- Supplied information
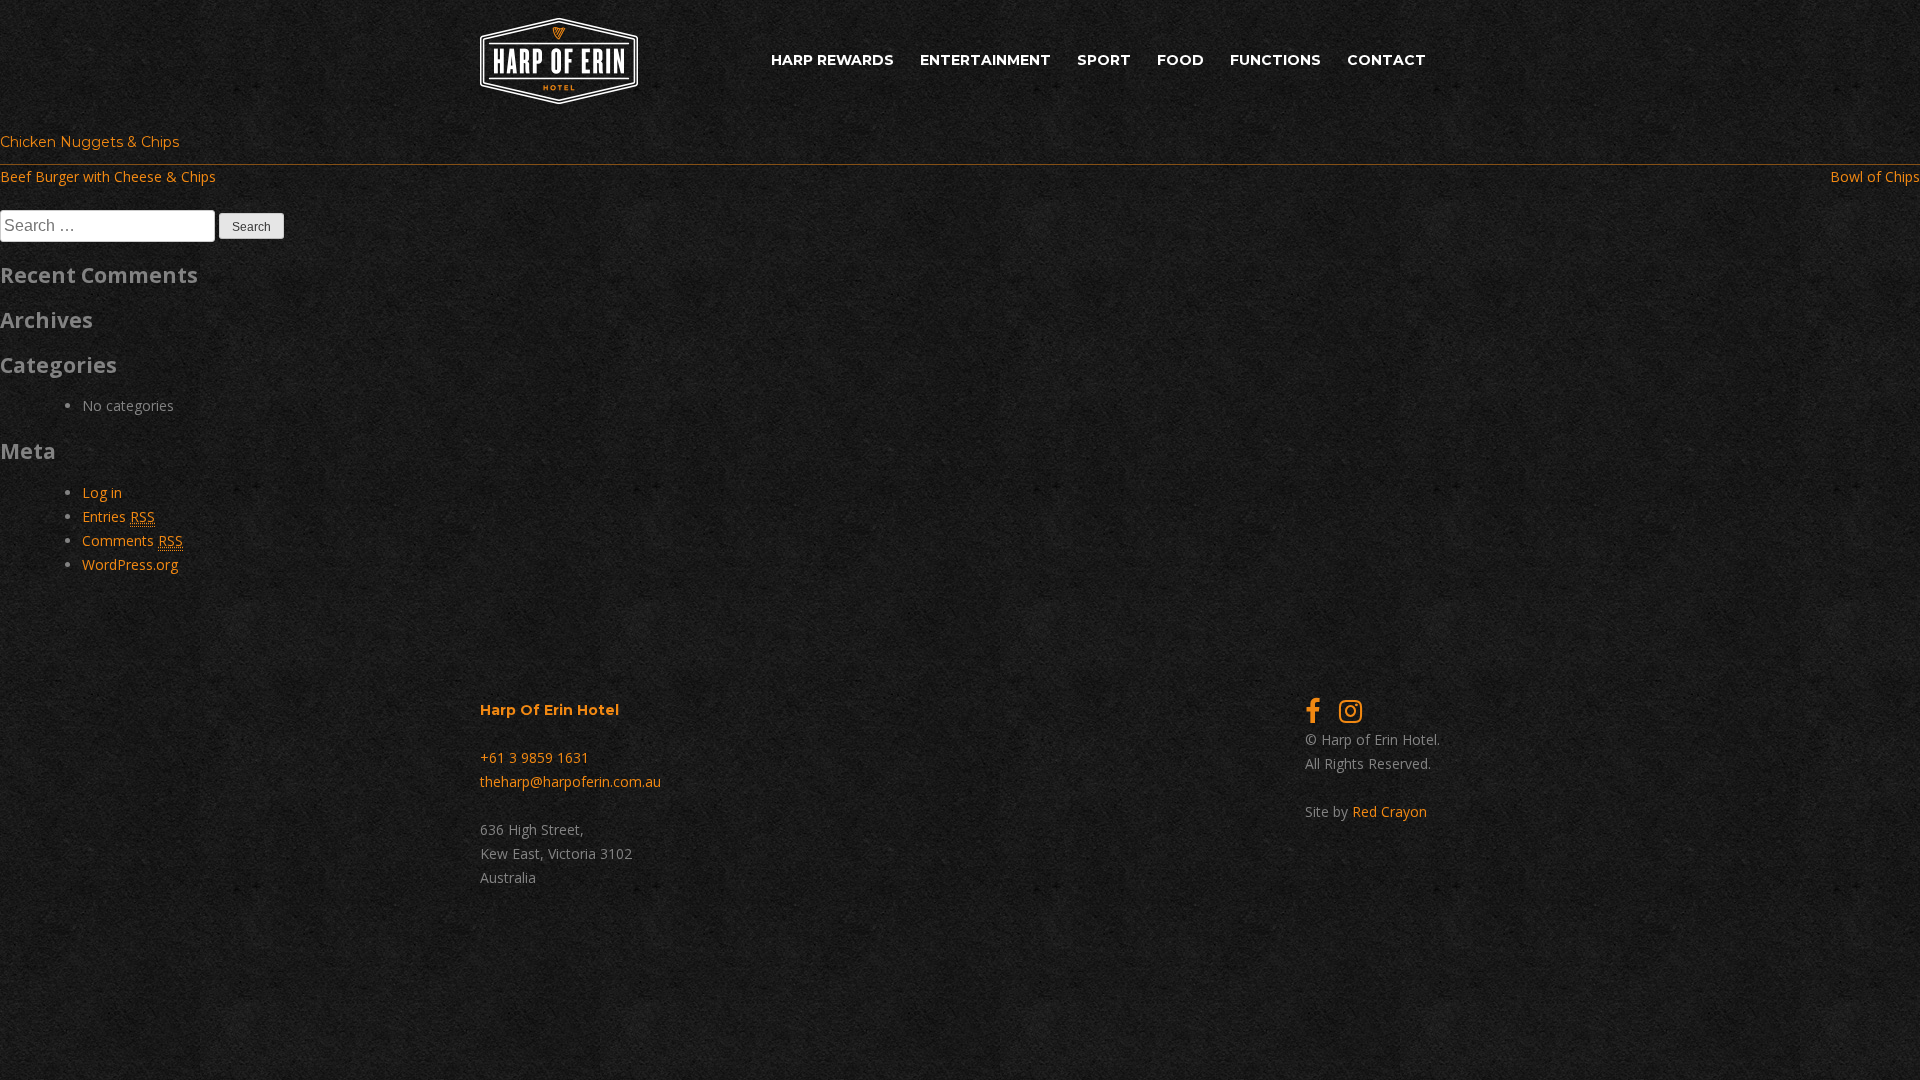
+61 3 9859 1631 (534, 757)
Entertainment (985, 60)
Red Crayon (1389, 811)
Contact (1386, 60)
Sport (1104, 60)
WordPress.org (130, 564)
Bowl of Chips (1875, 176)
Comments (132, 540)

- Work order
Each record above goes into the copy unchanged; the pictures do not.

- Exercise result
+61 3 9859 1631 (534, 757)
Entertainment (985, 60)
Red Crayon (1389, 811)
Contact (1386, 60)
Sport (1104, 60)
WordPress.org (130, 564)
Bowl of Chips (1875, 176)
Comments (132, 540)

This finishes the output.